#RPGaDAY 2019 - DAY 5: "SPACE"
“The Total Perspective Vortex derives its picture of the whole Universe on the principle of extrapolated matter analyses. To explain — since every piece of matter in the Universe is in some way affected by every other piece of matter in the Universe, it is in theory possible to extrapolate the whole of creation — every sun, every planet, their orbits, their composition and their economic and social history from, say, one small piece of fairy cake. The man who invented the Total Perspective Vortex did so basically in order to annoy his wife.” - Douglas Adams The Restaurant at the End of the Universe
I've always been a big science fiction fan. I watched reruns of Star Trek religiously growing up, and of course, I've seen Star Wars about 50 times. I watched the Buck Rogers TV show and the weird-but-fun Flash Gordon movie. I've read classic sci-fi, and modern. I've thought about how ion drives might work, and how diving into a planet to get acceleration wouldn't work.
And yet, I've never really gotten into Space RPG's.
It's not that I don't enjoy them when I play them. Rather, it's that when I look at the universe as the GM, it seems too big for me to create a story. I remember trying to GM Traveller, back in the days of the Little Black Books. I'd be creating worlds, and they'd have populations, and in order for the story to progress, the party had to go to one specific place on a world, where everybody spoke their language.
I understand that the whole point of running a space game is to bring the scale of the universe down to the level of the players, it always seemed hard to do that in an RPG, without making it just Fantasy in Space. I could run one-offs, but I enjoy running campaigns and in a campaign, there's a lot more freedom for players to take the paths they choose, which can scale the game back up again.
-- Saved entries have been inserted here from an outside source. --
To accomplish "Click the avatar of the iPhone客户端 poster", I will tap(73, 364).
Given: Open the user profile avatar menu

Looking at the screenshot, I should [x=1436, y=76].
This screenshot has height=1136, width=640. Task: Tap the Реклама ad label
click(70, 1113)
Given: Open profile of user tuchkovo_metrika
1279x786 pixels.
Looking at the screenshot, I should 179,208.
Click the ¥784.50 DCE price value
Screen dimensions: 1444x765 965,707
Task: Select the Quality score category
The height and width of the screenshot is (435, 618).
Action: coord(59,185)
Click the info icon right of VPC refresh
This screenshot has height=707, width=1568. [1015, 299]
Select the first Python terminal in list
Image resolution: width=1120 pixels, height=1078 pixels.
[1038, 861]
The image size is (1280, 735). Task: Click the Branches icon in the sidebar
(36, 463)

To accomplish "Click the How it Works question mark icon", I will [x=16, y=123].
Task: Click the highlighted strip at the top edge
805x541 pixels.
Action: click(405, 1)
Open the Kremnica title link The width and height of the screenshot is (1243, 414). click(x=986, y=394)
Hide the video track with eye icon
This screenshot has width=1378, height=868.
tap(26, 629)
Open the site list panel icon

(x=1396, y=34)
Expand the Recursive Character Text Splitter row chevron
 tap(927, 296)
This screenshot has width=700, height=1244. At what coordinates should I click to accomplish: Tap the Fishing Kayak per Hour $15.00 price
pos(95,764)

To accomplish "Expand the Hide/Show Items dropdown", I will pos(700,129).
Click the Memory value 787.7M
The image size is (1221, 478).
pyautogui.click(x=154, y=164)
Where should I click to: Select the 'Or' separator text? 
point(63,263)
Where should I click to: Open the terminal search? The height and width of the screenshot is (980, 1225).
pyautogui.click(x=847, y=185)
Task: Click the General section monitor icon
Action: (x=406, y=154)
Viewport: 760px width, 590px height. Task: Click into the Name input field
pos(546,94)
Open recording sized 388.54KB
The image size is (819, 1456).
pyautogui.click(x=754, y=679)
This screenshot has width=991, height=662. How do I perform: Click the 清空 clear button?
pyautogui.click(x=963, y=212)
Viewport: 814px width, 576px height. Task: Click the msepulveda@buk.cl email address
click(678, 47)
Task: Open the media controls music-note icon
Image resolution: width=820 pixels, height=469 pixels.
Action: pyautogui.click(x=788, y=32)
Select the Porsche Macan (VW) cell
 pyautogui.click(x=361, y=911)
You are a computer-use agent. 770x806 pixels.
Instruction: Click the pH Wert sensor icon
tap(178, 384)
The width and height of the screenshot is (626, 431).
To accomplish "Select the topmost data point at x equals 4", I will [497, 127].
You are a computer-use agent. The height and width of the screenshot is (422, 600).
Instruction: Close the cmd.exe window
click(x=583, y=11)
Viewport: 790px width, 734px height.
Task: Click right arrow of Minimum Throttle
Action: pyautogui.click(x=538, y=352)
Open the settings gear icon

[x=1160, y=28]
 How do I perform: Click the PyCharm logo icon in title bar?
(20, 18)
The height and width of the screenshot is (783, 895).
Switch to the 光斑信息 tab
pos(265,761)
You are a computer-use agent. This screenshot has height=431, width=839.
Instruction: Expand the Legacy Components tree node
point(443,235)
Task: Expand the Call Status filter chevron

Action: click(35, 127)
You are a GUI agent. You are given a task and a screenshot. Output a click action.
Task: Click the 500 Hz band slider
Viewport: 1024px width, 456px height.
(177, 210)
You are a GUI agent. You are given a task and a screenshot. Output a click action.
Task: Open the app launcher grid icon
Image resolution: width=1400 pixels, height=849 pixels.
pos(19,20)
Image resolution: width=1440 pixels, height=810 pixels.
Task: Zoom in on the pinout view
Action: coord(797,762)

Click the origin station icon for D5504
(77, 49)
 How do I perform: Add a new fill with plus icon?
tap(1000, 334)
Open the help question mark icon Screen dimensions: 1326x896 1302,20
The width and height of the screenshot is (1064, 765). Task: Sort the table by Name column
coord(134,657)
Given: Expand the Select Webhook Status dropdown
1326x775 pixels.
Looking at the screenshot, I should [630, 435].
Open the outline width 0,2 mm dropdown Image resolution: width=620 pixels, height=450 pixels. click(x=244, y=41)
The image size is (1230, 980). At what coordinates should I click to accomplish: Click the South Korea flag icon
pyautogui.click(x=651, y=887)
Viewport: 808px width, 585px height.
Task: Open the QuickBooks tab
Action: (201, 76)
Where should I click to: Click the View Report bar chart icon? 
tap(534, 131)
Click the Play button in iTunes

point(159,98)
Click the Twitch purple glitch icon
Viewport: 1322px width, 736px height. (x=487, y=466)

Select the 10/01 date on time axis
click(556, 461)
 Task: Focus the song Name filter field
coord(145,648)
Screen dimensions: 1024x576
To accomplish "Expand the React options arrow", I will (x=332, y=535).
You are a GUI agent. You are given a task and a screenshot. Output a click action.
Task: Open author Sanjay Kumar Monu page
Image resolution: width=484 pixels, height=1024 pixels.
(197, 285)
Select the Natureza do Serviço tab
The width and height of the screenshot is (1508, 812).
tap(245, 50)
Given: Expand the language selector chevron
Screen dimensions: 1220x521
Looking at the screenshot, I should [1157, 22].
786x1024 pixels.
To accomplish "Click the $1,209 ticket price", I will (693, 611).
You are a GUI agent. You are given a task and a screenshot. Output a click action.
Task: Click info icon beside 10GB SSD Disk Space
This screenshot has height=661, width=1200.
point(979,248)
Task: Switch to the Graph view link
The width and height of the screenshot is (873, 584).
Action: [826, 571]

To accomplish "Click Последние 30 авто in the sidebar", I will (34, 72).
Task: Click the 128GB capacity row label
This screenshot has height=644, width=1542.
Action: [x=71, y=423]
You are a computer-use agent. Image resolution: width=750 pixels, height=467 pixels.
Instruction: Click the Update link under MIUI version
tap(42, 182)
I also put a fair amount of thought into my NPC's, the cities and countries they're in. What are the cultural elements, and why is this location different than the ones around it. And even if I have to adlib something, I know Trinity world well enough to be able to come up with consistent answers. But in space, the universe seems very flat, because it can contain anything...and so the places and people, who might have local and world level issues of their own, end up seeming equally flat to me.
That said, I will fully admit that this is a mental block on my part and nothing to do with the genre. If I availed myself of the newest games, I know that there would be a plethora of material to help me create the stories I want to, and help make each place unique in the context of some overarching story or setting. And the people who do run them do a wonderful job. I've enjoyed a new Traveller game, and Space Infantry by Lock n' Load Publishing. And I really want to try Starfinder, since I understand it's both good and very approachable.
But until I do avail myself, it remains the one major genre that I've just never gotten my head around as a GM.